TASK
All lines of the material that contain "agent" must be copied out.

INFORMATION GIVEN
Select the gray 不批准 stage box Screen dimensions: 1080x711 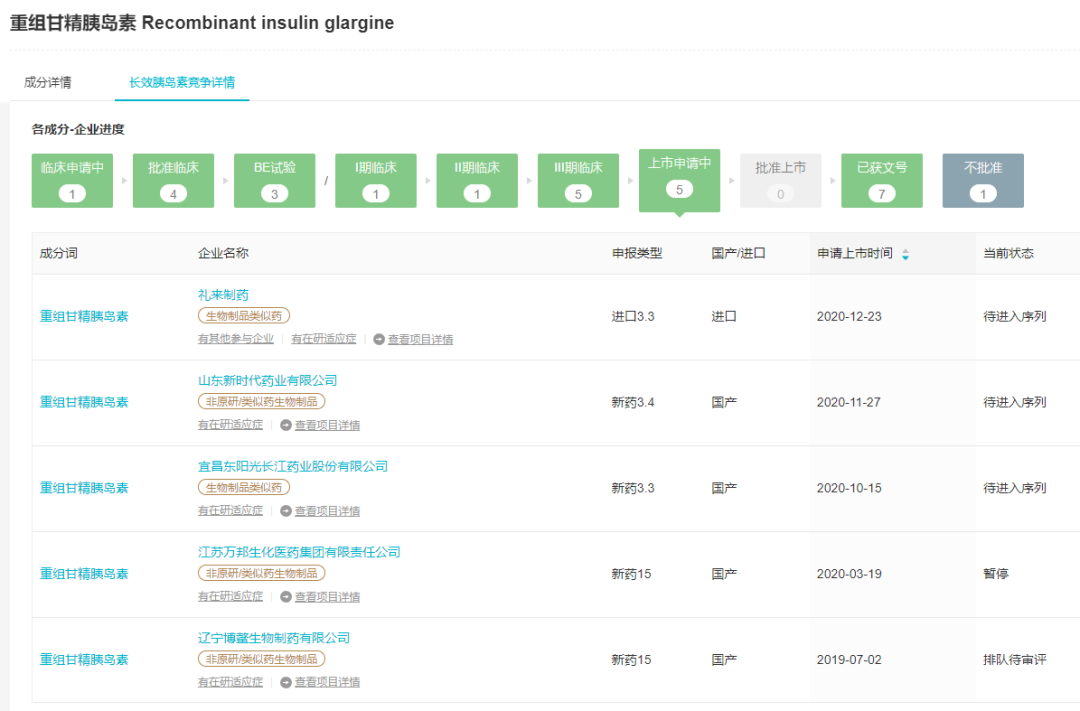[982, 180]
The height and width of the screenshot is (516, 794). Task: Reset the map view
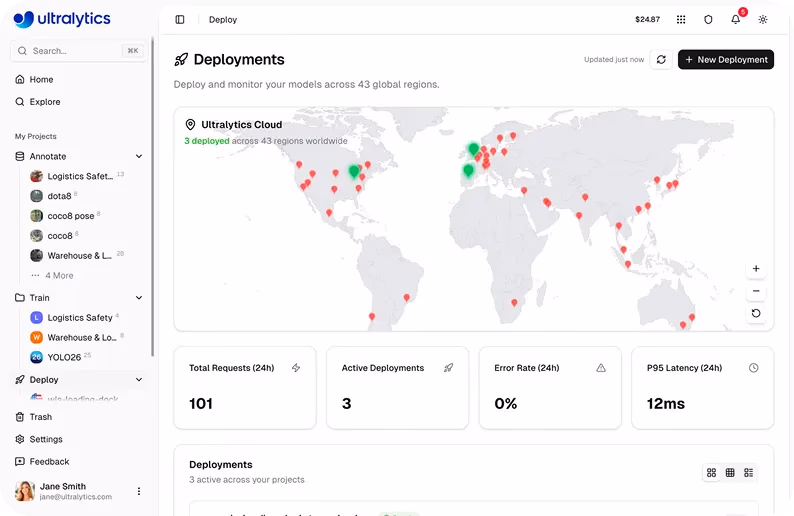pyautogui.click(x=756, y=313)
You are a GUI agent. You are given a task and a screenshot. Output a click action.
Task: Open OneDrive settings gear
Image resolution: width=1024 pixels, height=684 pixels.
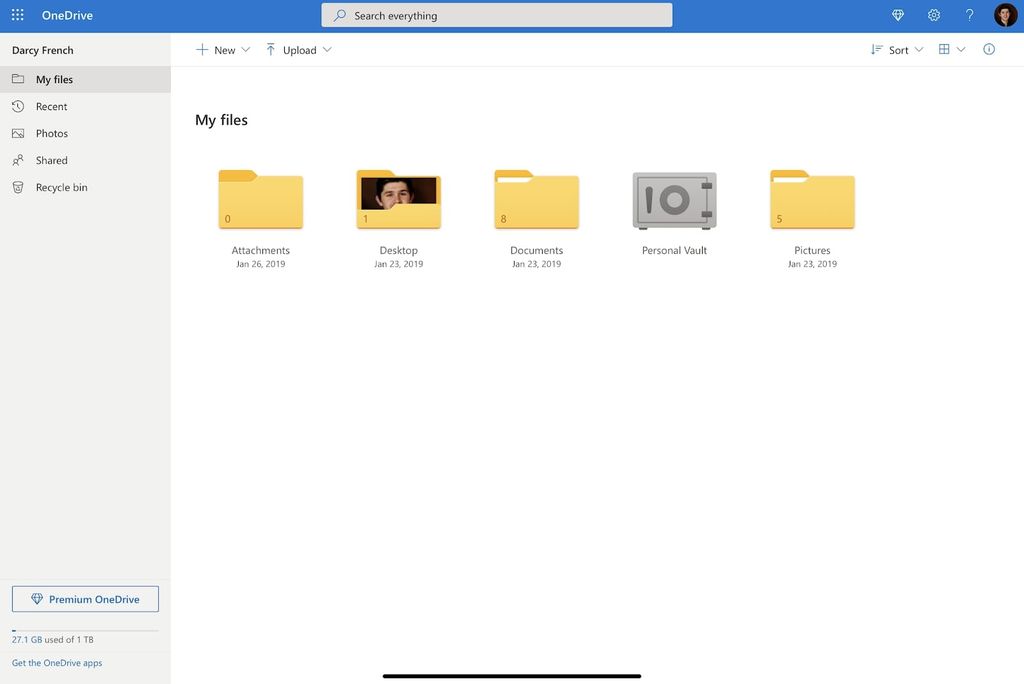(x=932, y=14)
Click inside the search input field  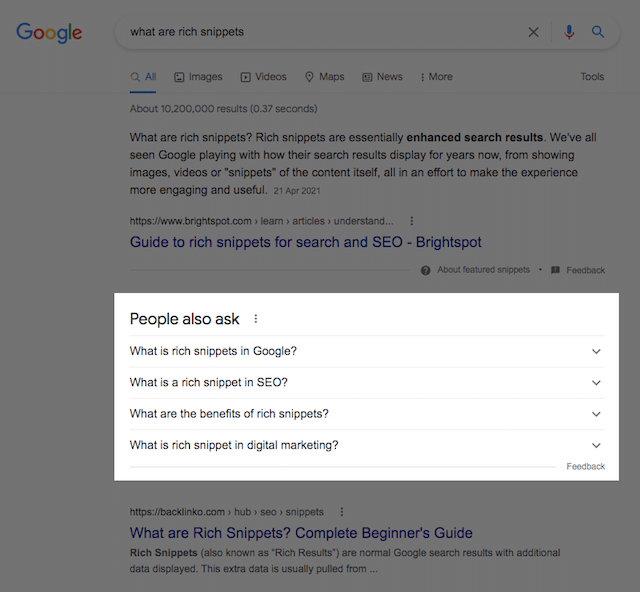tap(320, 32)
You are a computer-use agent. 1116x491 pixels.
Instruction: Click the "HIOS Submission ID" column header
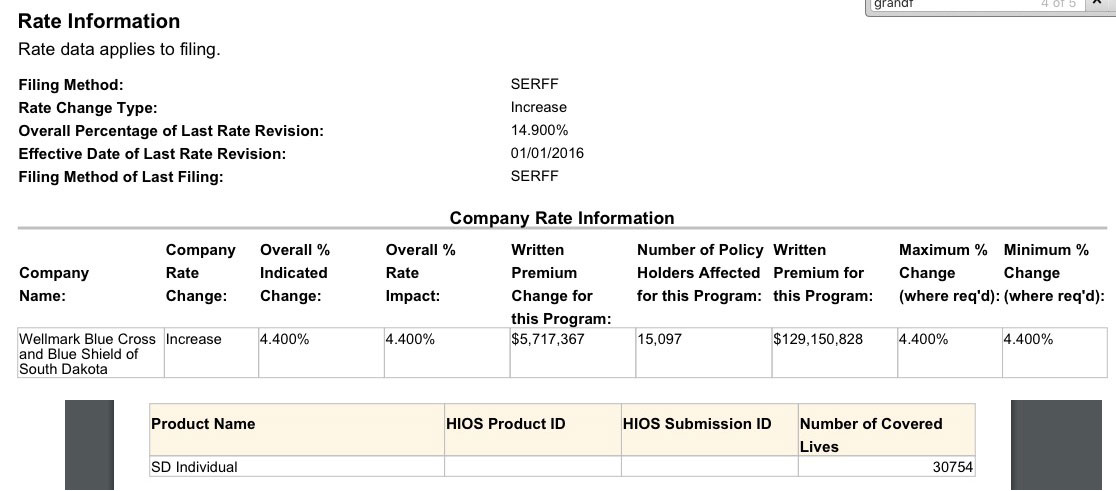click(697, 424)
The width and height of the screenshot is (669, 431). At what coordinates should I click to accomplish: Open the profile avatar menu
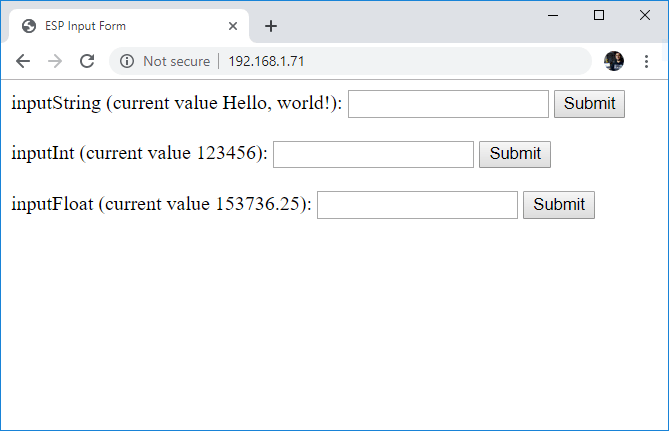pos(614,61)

SOLUTION FOR THIS PROBLEM
You are a GUI agent. You are given a task and a screenshot. Output a click action.
You are a computer-use agent. 1116x491 pixels.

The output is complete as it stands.